• **ACTIVITY**:
Once you have read the records, write them out again exactly.

(Collected data entries)
↓
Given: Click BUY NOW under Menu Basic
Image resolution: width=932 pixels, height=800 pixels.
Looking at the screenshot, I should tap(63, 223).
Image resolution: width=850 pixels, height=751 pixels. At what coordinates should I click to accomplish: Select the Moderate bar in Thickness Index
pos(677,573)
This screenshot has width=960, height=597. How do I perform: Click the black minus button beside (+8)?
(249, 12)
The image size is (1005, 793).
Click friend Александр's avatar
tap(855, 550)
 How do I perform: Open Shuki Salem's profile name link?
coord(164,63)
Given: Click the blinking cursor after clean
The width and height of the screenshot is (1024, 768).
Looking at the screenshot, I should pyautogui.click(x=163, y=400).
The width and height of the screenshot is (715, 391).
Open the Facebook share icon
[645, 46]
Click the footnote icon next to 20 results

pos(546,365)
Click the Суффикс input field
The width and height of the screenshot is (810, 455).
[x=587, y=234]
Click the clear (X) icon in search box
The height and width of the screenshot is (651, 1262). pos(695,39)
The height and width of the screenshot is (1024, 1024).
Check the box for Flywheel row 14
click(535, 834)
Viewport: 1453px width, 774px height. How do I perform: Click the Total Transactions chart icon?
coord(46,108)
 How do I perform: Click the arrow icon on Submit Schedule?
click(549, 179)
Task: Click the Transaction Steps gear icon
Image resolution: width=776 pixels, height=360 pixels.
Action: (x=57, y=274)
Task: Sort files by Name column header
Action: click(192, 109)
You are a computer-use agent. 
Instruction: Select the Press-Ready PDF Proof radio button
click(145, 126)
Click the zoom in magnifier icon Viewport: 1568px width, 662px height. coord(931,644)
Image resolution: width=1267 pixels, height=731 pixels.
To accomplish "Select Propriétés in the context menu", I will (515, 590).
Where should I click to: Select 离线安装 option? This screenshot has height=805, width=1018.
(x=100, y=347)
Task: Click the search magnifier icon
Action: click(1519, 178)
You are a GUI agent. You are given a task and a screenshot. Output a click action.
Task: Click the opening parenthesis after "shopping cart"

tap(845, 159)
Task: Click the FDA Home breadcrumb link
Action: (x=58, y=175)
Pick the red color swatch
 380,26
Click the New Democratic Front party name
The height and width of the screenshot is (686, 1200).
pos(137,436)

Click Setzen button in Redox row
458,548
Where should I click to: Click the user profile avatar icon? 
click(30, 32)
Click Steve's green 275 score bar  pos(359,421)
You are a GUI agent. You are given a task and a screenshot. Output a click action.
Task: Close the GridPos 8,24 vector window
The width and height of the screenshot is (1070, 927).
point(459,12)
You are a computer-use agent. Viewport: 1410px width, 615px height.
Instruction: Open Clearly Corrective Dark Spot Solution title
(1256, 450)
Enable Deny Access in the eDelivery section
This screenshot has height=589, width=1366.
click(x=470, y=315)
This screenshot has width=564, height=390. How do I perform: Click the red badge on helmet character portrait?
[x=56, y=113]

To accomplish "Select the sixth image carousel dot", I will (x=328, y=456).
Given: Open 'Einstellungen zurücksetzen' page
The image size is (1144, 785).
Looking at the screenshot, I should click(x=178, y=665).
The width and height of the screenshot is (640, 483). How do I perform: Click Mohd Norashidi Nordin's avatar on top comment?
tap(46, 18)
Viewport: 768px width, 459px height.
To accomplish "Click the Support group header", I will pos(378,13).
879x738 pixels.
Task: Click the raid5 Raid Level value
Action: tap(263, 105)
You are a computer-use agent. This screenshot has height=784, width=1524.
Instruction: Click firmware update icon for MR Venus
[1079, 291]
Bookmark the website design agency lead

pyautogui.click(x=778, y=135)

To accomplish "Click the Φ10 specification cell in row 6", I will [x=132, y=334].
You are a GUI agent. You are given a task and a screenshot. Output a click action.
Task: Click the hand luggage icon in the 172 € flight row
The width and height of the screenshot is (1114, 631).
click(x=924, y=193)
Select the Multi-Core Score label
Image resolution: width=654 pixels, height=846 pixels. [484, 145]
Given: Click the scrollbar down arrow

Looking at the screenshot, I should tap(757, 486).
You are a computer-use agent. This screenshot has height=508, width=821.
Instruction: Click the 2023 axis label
↑
• **COMPLETED EXERCISE**:
Given: Click BUY NOW under Menu Basic
Image resolution: width=932 pixels, height=800 pixels.
Looking at the screenshot, I should tap(63, 223).
Image resolution: width=850 pixels, height=751 pixels. At what coordinates should I click to accomplish: Select the Moderate bar in Thickness Index
pos(677,573)
This screenshot has width=960, height=597. How do I perform: Click the black minus button beside (+8)?
(249, 12)
The image size is (1005, 793).
Click friend Александр's avatar
tap(855, 550)
 How do I perform: Open Shuki Salem's profile name link?
coord(164,63)
Given: Click the blinking cursor after clean
The width and height of the screenshot is (1024, 768).
Looking at the screenshot, I should pyautogui.click(x=163, y=400).
The width and height of the screenshot is (715, 391).
Open the Facebook share icon
[645, 46]
Click the footnote icon next to 20 results

pos(546,365)
Click the Суффикс input field
The width and height of the screenshot is (810, 455).
[x=587, y=234]
Click the clear (X) icon in search box
The height and width of the screenshot is (651, 1262). pos(695,39)
The height and width of the screenshot is (1024, 1024).
Check the box for Flywheel row 14
click(535, 834)
Viewport: 1453px width, 774px height. How do I perform: Click the Total Transactions chart icon?
coord(46,108)
 How do I perform: Click the arrow icon on Submit Schedule?
click(549, 179)
Task: Click the Transaction Steps gear icon
Image resolution: width=776 pixels, height=360 pixels.
Action: (x=57, y=274)
Task: Sort files by Name column header
Action: click(192, 109)
You are a computer-use agent. 
Instruction: Select the Press-Ready PDF Proof radio button
click(145, 126)
Click the zoom in magnifier icon Viewport: 1568px width, 662px height. coord(931,644)
Image resolution: width=1267 pixels, height=731 pixels.
To accomplish "Select Propriétés in the context menu", I will (515, 590).
Where should I click to: Select 离线安装 option? This screenshot has height=805, width=1018.
(x=100, y=347)
Task: Click the search magnifier icon
Action: click(1519, 178)
You are a GUI agent. You are given a task and a screenshot. Output a click action.
Task: Click the opening parenthesis after "shopping cart"

tap(845, 159)
Task: Click the FDA Home breadcrumb link
Action: (x=58, y=175)
Pick the red color swatch
 380,26
Click the New Democratic Front party name
The height and width of the screenshot is (686, 1200).
pos(137,436)

Click Setzen button in Redox row
458,548
Where should I click to: Click the user profile avatar icon? 
click(30, 32)
Click Steve's green 275 score bar  pos(359,421)
You are a GUI agent. You are given a task and a screenshot. Output a click action.
Task: Close the GridPos 8,24 vector window
The width and height of the screenshot is (1070, 927).
point(459,12)
You are a computer-use agent. Viewport: 1410px width, 615px height.
Instruction: Open Clearly Corrective Dark Spot Solution title
(1256, 450)
Enable Deny Access in the eDelivery section
This screenshot has height=589, width=1366.
click(x=470, y=315)
This screenshot has width=564, height=390. How do I perform: Click the red badge on helmet character portrait?
[x=56, y=113]

To accomplish "Select the sixth image carousel dot", I will (x=328, y=456).
Given: Open 'Einstellungen zurücksetzen' page
The image size is (1144, 785).
Looking at the screenshot, I should click(x=178, y=665).
The width and height of the screenshot is (640, 483). How do I perform: Click Mohd Norashidi Nordin's avatar on top comment?
tap(46, 18)
Viewport: 768px width, 459px height.
To accomplish "Click the Support group header", I will pos(378,13).
879x738 pixels.
Task: Click the raid5 Raid Level value
Action: tap(263, 105)
You are a computer-use agent. This screenshot has height=784, width=1524.
Instruction: Click firmware update icon for MR Venus
[1079, 291]
Bookmark the website design agency lead

pyautogui.click(x=778, y=135)

To accomplish "Click the Φ10 specification cell in row 6", I will [x=132, y=334].
You are a GUI agent. You are given a task and a screenshot. Output a click action.
Task: Click the hand luggage icon in the 172 € flight row
The width and height of the screenshot is (1114, 631).
click(x=924, y=193)
Select the Multi-Core Score label
Image resolution: width=654 pixels, height=846 pixels. [484, 145]
Given: Click the scrollbar down arrow

Looking at the screenshot, I should tap(757, 486).
You are a computer-use agent. This screenshot has height=508, width=821.
Instruction: Click the 2023 axis label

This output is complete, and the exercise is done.